- Abandon Public Option for the Long Game The New Republic's Jonathan Chait conceded
that current reform plans are imperfect. But Chait argued they're worth
accepting and that "sullen" liberals who wanted more should see the
long game. "The distance between the status quo and the ideal is
therefore so vast that we could—and probably will—end up with a reform
that massively improves the system, while coming nowhere close to the
ideal," he wrote, calling it "one of the towering social reforms in
American history."
Chait compared current health care proposals with the original Social Security Act, which included neither disability benefits nor coverage for African-Americans, but eventually became the robust program we know today. "The important point was setting a new societal expectation of what constituted basic economic rights, which, over time, would be filled in so that the reality met the promise."

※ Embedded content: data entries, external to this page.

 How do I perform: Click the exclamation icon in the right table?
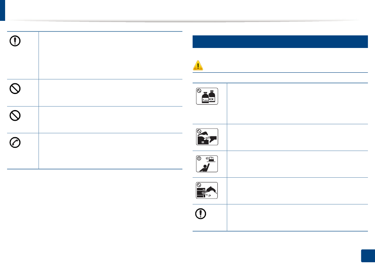coord(200,213)
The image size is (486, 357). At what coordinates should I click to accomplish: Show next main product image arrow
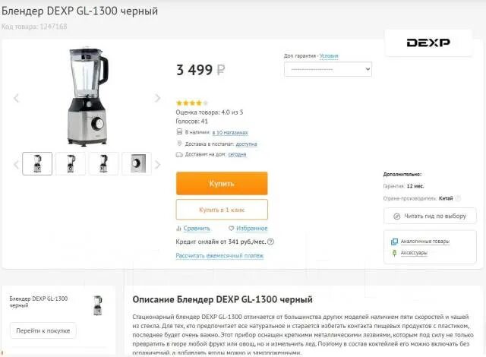(x=157, y=98)
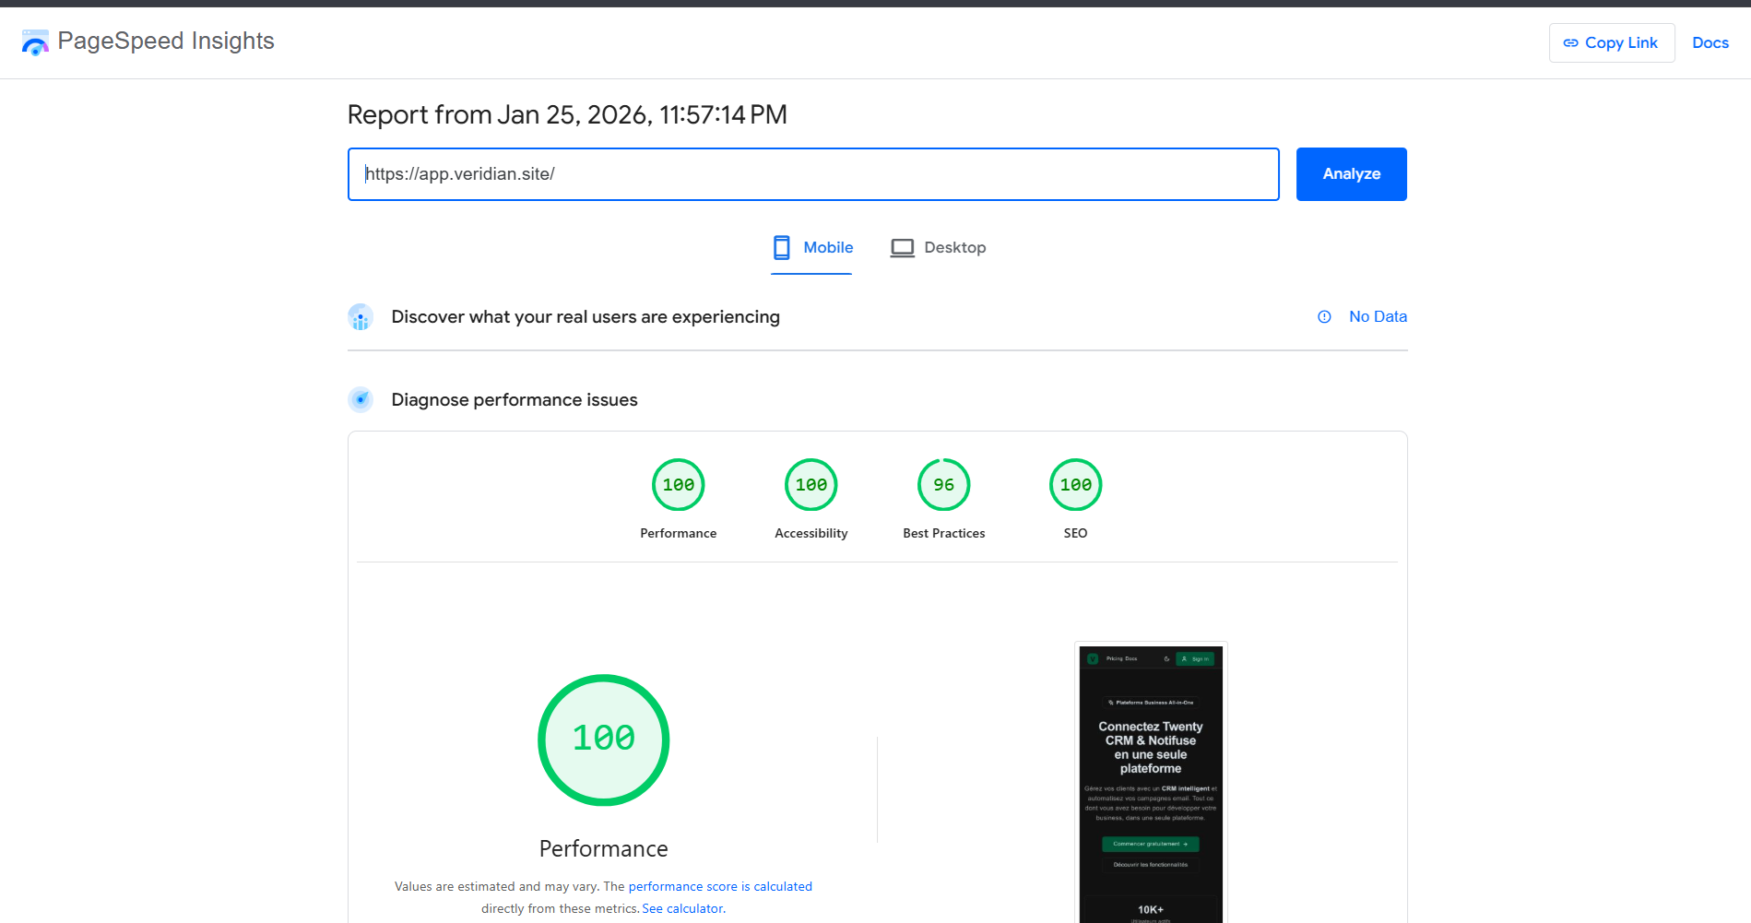Jump to the Accessibility score gauge
The image size is (1751, 923).
pyautogui.click(x=810, y=485)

- Only a Public Option Will Be Effective Gene Lyons warned, "Democrats could be slow-walking into political disaster" by embracing shoddy reforms that will drive up costs. "A surer way to stoke a right-wing populist rebellion can't be imagined," he wrote, warning that a mandate without cost controls will mean "thousands of bucks out of the pockets of people who've already decided they can't afford insurance." Lyons quoted Howard Dean, who said he insisted on a public option "Because it's the only thing that works." Lyon asked, "Is that because Dean's a left-wing ideologue? No, it's because he's a doctor."
- Liberals Must Pressure Dems for Public Option Digby denounced Democrats who support BaucusCare as allowing a "regressive tax on their own constituents." She blamed insufficient political pressure on liberal Democrats to push for a public option. Even if the health care reform that passes is terrible, she wrote, "They won't personally lose their jobs. Even if the whole progressive philosophy is discredited and millions of people turn to the alternative it has no bearing on them. They carry on no matter who is in the majority or in the White House. Many of them are in the leadership themselves, so there is no pressure to work for the greater good of the party as a whole. The problem seems to be that political considerations and consequences are irrelevant to the political system. What do we do about that?"